Por que isso pode acontecer?
Na prática, a senadora ainda não ascendeu ao alto comando da elite política do RN. Está em vôo ascendente.
Lá em cima, existe o medo – coerente – de que sua vitória ao governo do estado seja o início de um ciclo de exclusões. No topo o espaço é muito concorrido.
Reza a tradição de que o clã Rosado, do qual ela faz parte indiretamente, não costuma juntar aliados, e sim, súditos.

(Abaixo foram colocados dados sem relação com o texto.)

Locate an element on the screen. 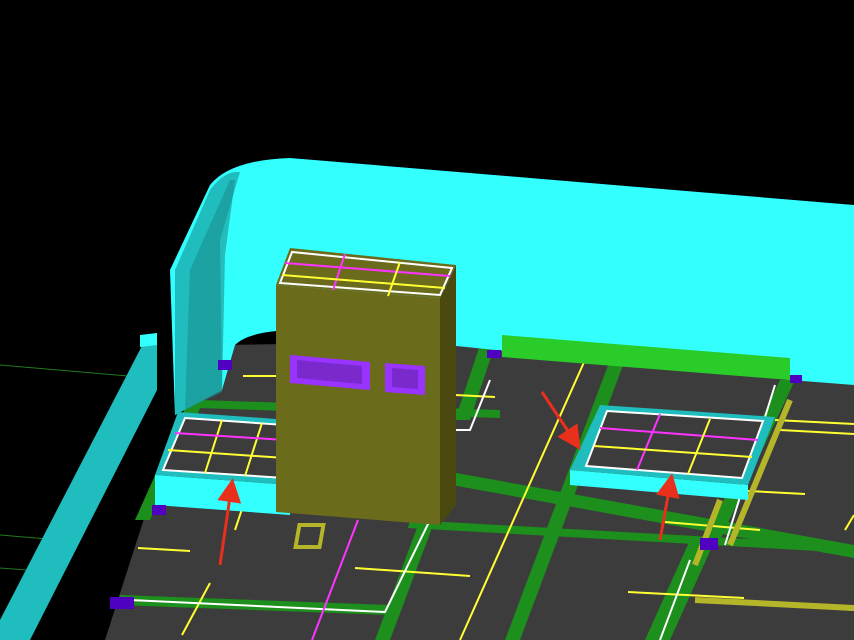 Image resolution: width=854 pixels, height=640 pixels. wall-left-top is located at coordinates (148, 340).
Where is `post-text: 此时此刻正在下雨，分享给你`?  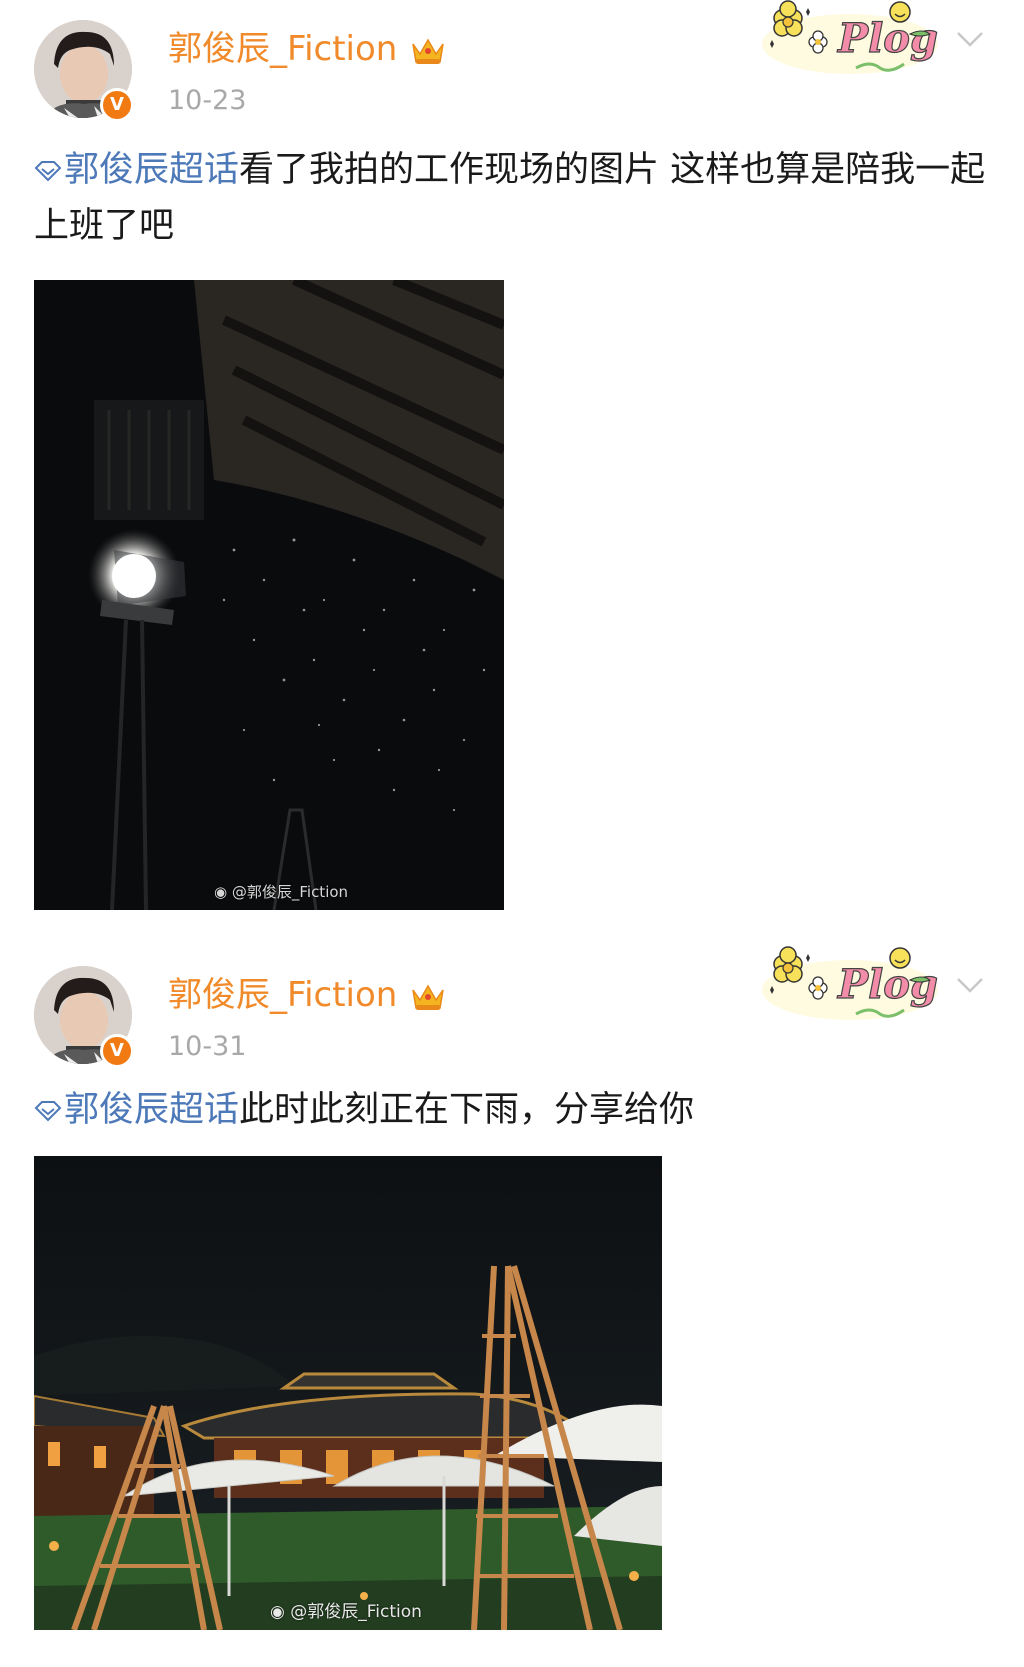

Os senadores José Agripino (DEM) e Garibaldi Filho (DEM), deputado federal Henrique Alves (DEM) e a governadora Wilma de Faria (PSB) podem terminar como estafetas do ex-deputado estadual Carlos Augusto Rosado (DEM), comandante-em-chefe do rosalbismo e marido de Rosalba.
Ouço em Natal que um entendimento entre os líderes tem objetivos bem definidos:
1 – Garantir a reeleição ao Senado de José Agripino;
2 – A eleição ao Senado da governadora Wilma de Faria;
3 – Empurrar Garibaldi ao governo do estado, para acomodar todos os interesses.
Nessa acomodação, lógico que dançaria o projeto de Rosalba, hoje dependente do controle partidário no DEM, do senador José Agripino.
E por lá já ecoou o aviso de que a prioridade não é sua postulação ao governo, mas a reeleição do líder.